Tagged as: Dating, Trust issues<< Previous question   Next question >>
Question - (9 February 2008) 10 Answers - (Newest, 25 May 2009)
A male United States age 36-40, *lyboy275 writes:

Alright, i need some input just to get my head straight:

i have been dating this girl for about 8 months, and i am very much in love with her. I think she is a wonderful person and i actually for the first time in my life can see myself marrying her. I am excited for every day i get to spend with her and she really completes me! We never argue about anything and almost always agree.

The only issue that we have is her past.

She has had some seriously horrible things happen to her.

When she was 14, she got drunk and had sex with a 21 year old to loose her virginity.

When she was 15, she was gang raped by her boyfriend at the time and two of his friends.
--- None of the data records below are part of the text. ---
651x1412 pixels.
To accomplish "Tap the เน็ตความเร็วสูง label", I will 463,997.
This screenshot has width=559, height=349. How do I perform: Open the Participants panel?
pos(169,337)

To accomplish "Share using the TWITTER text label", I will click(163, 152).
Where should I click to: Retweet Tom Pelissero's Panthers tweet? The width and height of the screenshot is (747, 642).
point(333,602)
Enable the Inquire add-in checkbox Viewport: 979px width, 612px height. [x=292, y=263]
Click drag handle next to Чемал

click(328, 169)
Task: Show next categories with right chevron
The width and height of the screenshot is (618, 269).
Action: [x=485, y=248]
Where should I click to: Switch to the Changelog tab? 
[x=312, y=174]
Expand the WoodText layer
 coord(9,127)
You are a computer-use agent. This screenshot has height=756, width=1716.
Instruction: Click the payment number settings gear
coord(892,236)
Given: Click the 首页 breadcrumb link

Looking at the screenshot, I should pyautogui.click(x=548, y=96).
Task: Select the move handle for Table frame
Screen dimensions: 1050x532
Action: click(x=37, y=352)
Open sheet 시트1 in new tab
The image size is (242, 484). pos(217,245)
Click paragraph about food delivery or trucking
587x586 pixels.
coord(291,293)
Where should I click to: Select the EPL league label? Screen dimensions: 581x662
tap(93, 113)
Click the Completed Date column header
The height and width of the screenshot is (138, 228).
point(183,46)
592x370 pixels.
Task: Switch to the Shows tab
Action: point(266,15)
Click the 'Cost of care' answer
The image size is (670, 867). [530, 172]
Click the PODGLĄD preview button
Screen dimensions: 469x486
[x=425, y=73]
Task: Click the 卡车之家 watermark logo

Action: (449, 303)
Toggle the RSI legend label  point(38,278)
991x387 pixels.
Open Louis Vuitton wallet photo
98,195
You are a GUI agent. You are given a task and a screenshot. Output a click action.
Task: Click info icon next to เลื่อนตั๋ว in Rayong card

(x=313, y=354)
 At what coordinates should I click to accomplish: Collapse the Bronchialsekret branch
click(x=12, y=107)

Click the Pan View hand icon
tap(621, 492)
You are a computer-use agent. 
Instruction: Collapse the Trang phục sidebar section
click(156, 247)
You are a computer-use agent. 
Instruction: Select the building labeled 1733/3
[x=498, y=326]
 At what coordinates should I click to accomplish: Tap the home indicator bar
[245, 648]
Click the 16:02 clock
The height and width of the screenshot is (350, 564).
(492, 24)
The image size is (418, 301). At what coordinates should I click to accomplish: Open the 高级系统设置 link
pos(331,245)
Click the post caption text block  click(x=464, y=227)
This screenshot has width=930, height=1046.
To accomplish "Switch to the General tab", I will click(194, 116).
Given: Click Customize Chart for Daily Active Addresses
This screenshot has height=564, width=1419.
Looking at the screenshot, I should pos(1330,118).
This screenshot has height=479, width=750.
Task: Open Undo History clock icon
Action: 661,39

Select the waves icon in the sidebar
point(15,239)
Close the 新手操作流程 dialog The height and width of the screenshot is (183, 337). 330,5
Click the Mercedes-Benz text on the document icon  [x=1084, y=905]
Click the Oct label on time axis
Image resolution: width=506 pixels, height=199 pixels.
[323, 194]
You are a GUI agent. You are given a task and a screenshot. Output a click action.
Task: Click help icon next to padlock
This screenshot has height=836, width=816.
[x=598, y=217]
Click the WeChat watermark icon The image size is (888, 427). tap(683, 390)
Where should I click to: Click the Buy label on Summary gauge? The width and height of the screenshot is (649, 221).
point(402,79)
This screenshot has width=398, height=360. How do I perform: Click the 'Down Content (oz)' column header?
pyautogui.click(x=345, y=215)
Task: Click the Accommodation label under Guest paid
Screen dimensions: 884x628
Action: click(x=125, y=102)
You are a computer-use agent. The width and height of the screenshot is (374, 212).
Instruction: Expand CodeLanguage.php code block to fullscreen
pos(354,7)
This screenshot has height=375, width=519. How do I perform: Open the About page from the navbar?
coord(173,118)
Now i am no expert, but i have heard that events like this can really mess up your self esteem.....She has told me that after that, sex stopped mattering to her and it was only just "something to do." We are both in college and she, just as i, were decently promiscious in our past. I can't help but let this stuff bother me though. She has had sex just because, sex with friends because she was bored, sex with people she did even like!!!!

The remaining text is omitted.